*SUPPLIED MATERIAL*
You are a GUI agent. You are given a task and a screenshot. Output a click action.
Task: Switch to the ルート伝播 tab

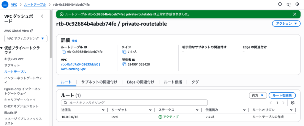click(173, 82)
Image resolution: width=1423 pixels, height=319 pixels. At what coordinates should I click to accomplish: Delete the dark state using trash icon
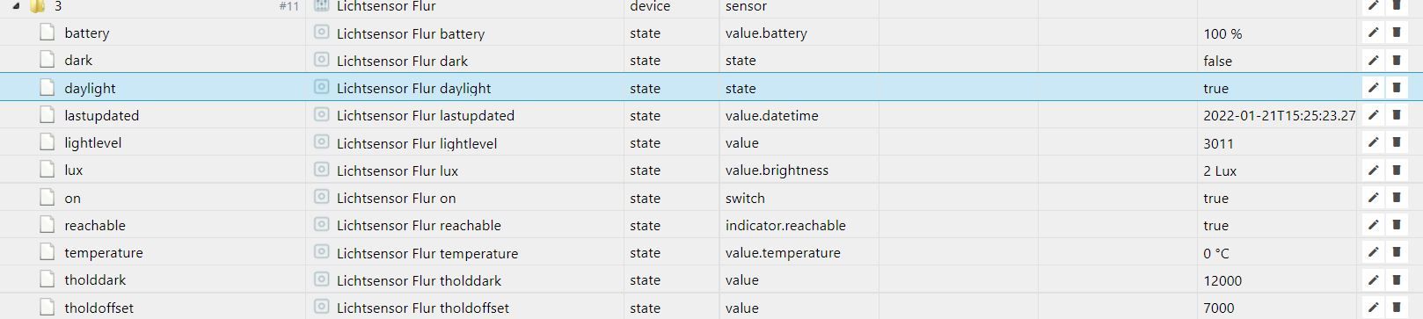click(1397, 61)
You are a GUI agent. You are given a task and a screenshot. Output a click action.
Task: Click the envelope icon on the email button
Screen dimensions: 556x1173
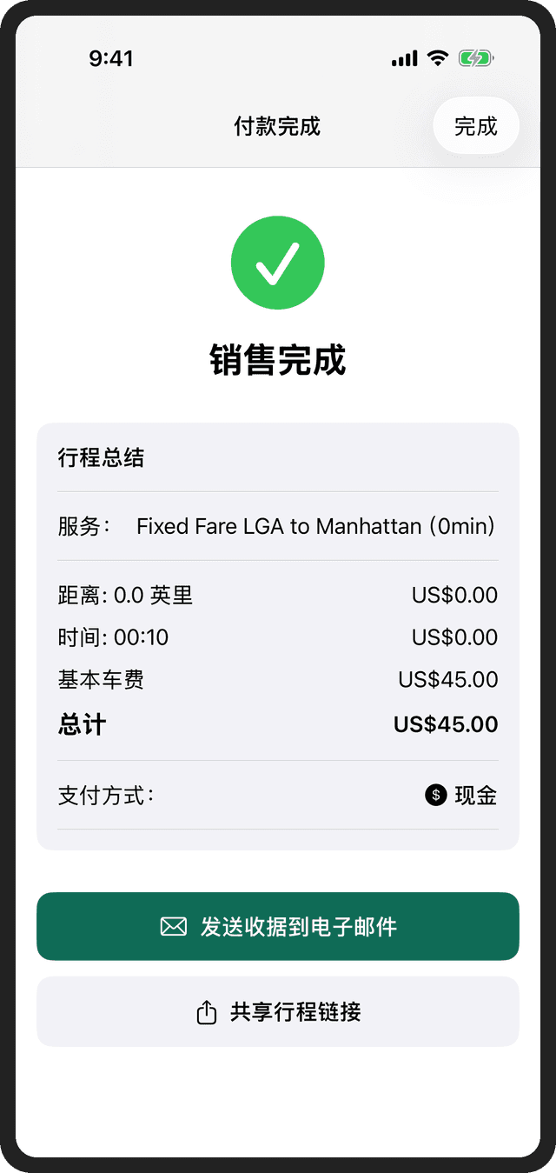click(x=173, y=926)
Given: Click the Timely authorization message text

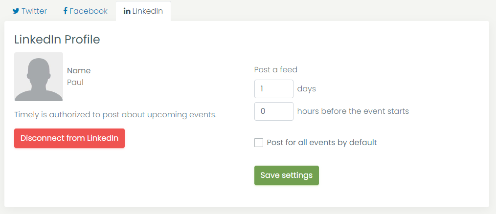Looking at the screenshot, I should pos(115,115).
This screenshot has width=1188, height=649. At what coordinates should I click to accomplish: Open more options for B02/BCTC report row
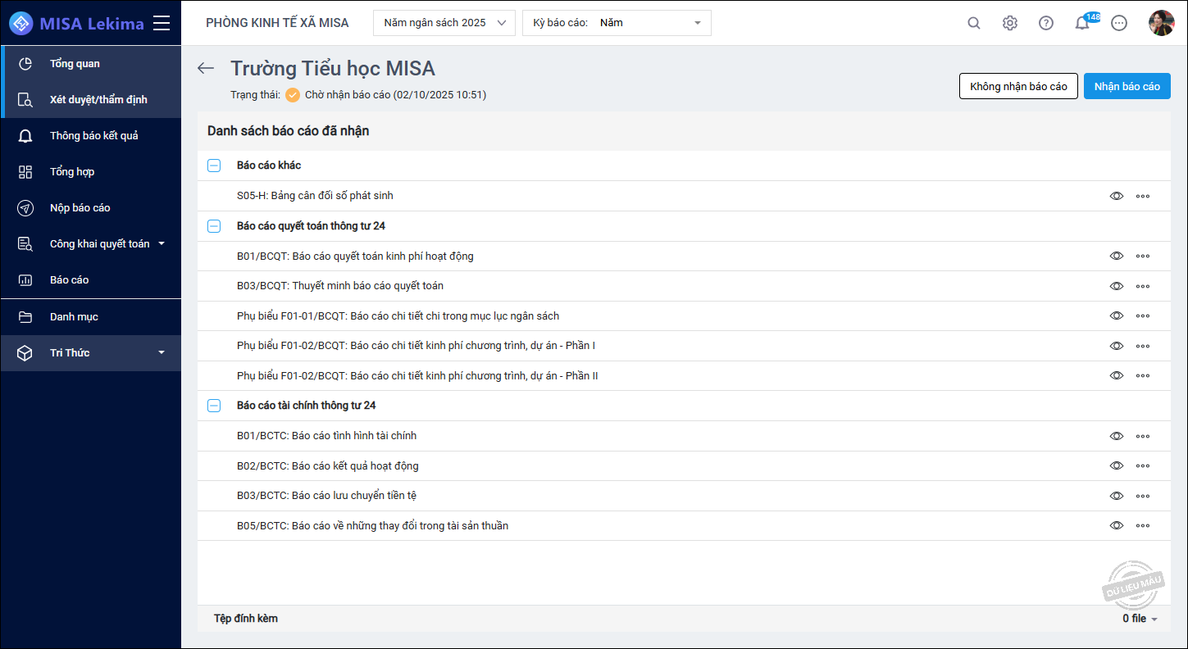click(1143, 465)
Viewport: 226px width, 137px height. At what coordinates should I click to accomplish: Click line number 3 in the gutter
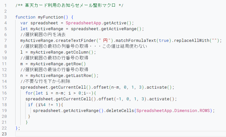coord(5,17)
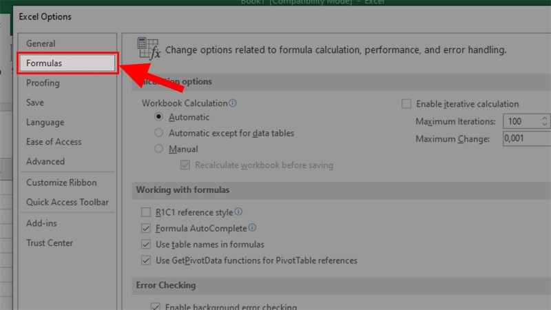
Task: Open Quick Access Toolbar settings
Action: pyautogui.click(x=67, y=202)
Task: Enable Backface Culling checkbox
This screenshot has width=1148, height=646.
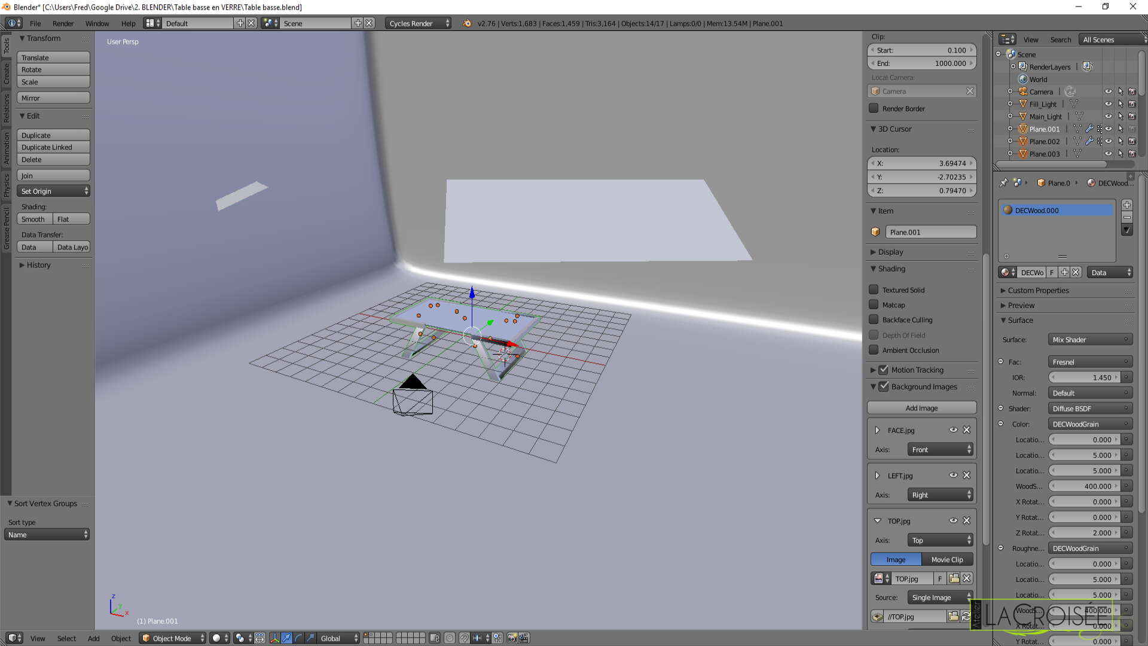Action: pyautogui.click(x=873, y=319)
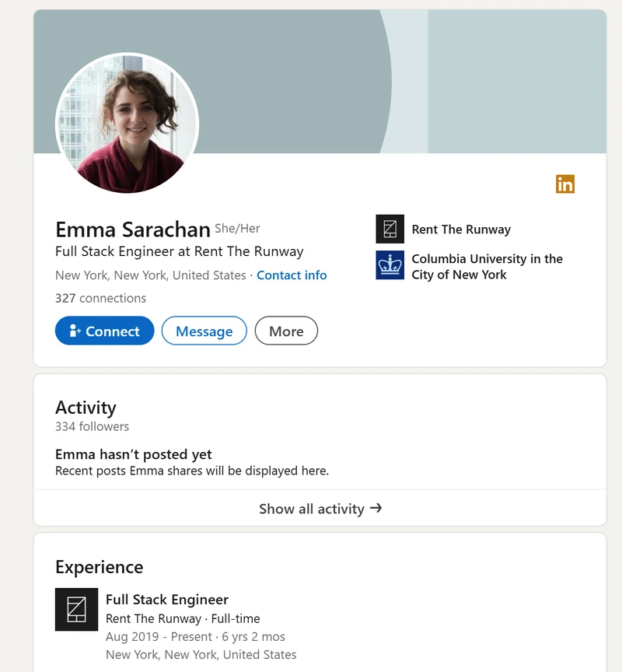Viewport: 622px width, 672px height.
Task: Click the Full Stack Engineer experience title
Action: (x=167, y=600)
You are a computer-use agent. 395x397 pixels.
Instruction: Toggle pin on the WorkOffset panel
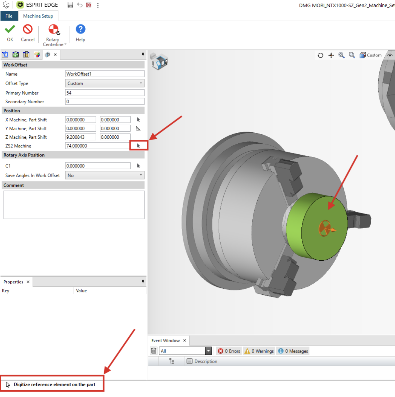pos(143,54)
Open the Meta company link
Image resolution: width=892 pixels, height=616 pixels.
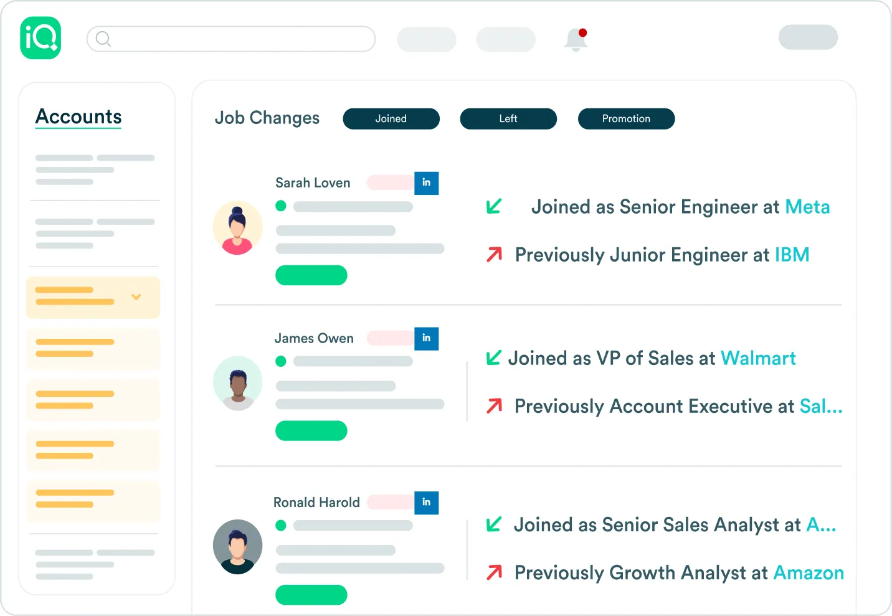(x=807, y=207)
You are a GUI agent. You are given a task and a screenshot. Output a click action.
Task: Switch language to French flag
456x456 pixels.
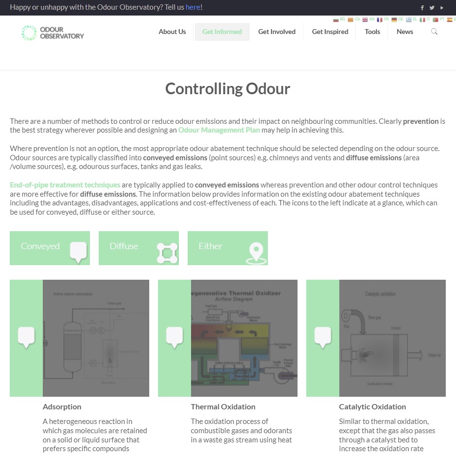click(380, 20)
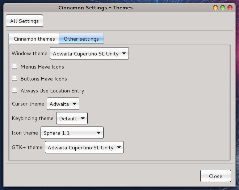Enable Menus Have Icons checkbox

pyautogui.click(x=15, y=66)
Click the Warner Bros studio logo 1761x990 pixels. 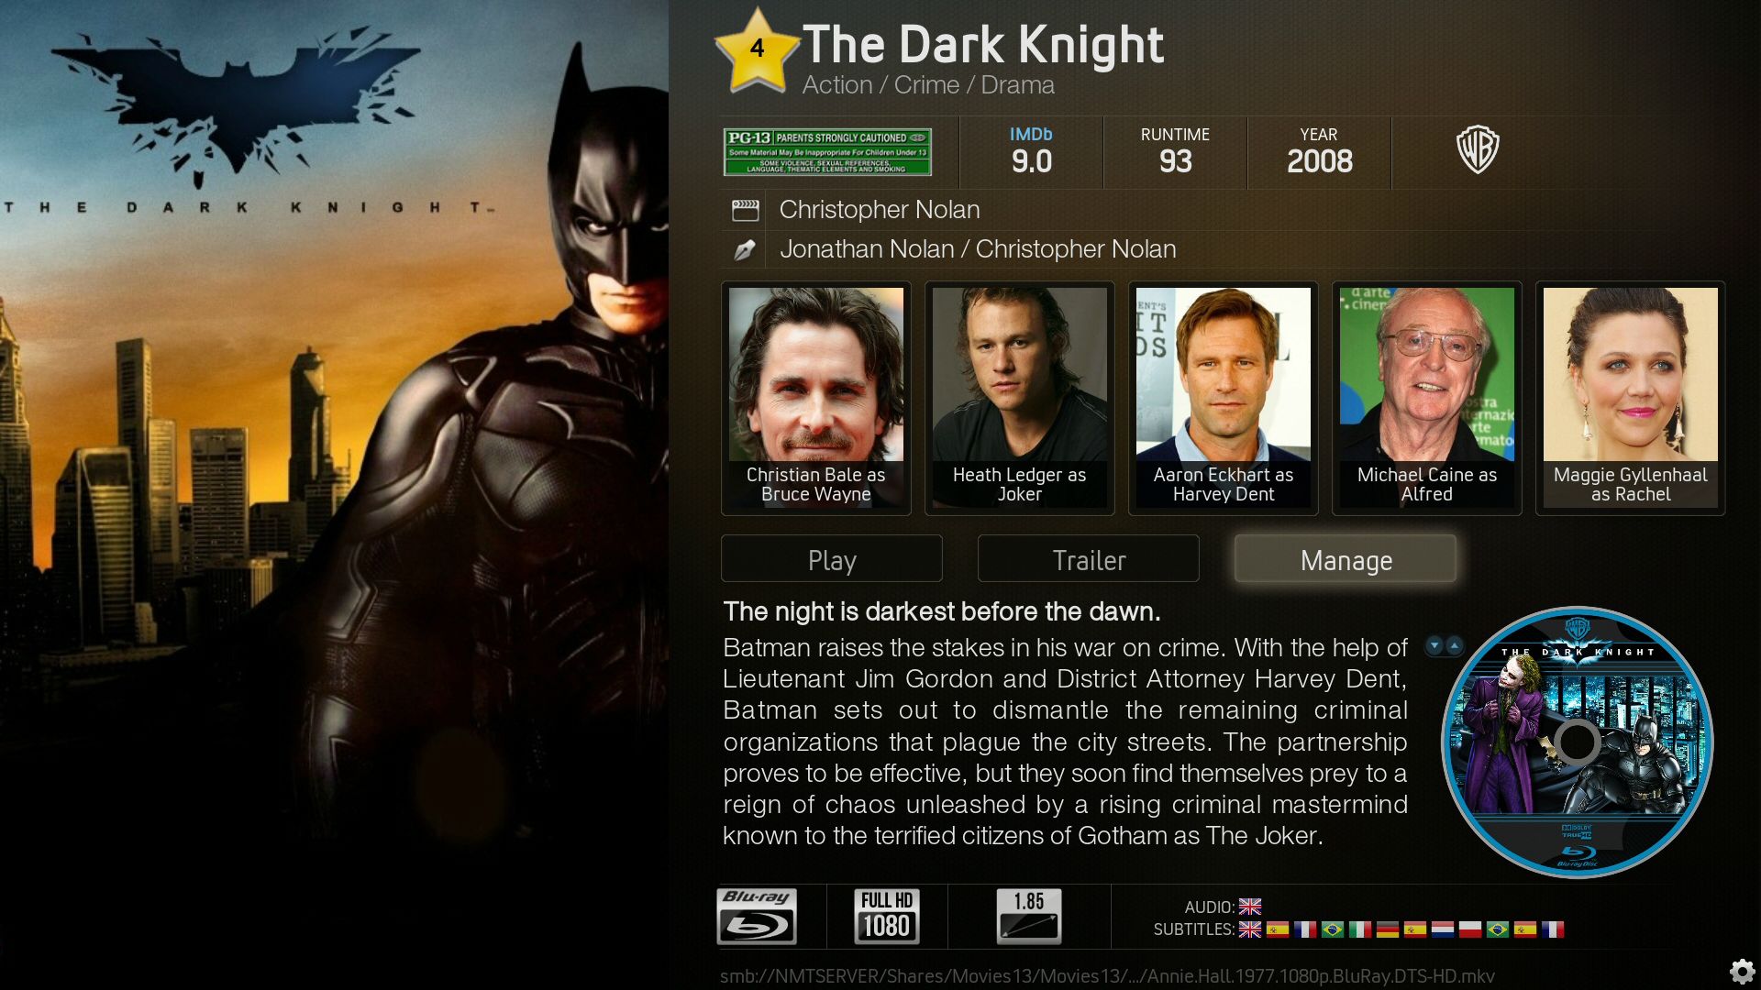click(x=1478, y=149)
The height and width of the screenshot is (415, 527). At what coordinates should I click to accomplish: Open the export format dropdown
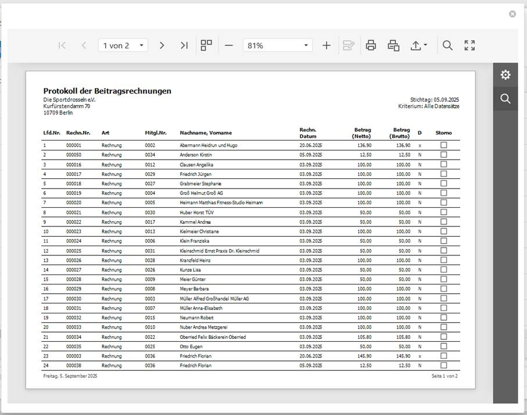click(x=419, y=45)
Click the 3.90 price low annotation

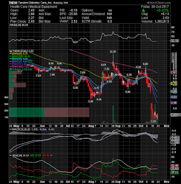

*ABOUT THIS EXERCISE*
Leaving all pictures out, output exactly the lines of the material above from the line with "Task: Enable Backface Culling checkbox" to the line with "Open the Meta company link", both included.

*EXERCISE RESULT*
Task: Enable Backface Culling checkbox
This screenshot has width=1148, height=646.
Action: pyautogui.click(x=873, y=319)
Viewport: 622px width, 672px height.
Task: Click the Full Stack Engineer experience title
Action: (x=167, y=600)
You are a computer-use agent. 395x397 pixels.
Instruction: Toggle pin on the WorkOffset panel
pos(143,54)
Open the Meta company link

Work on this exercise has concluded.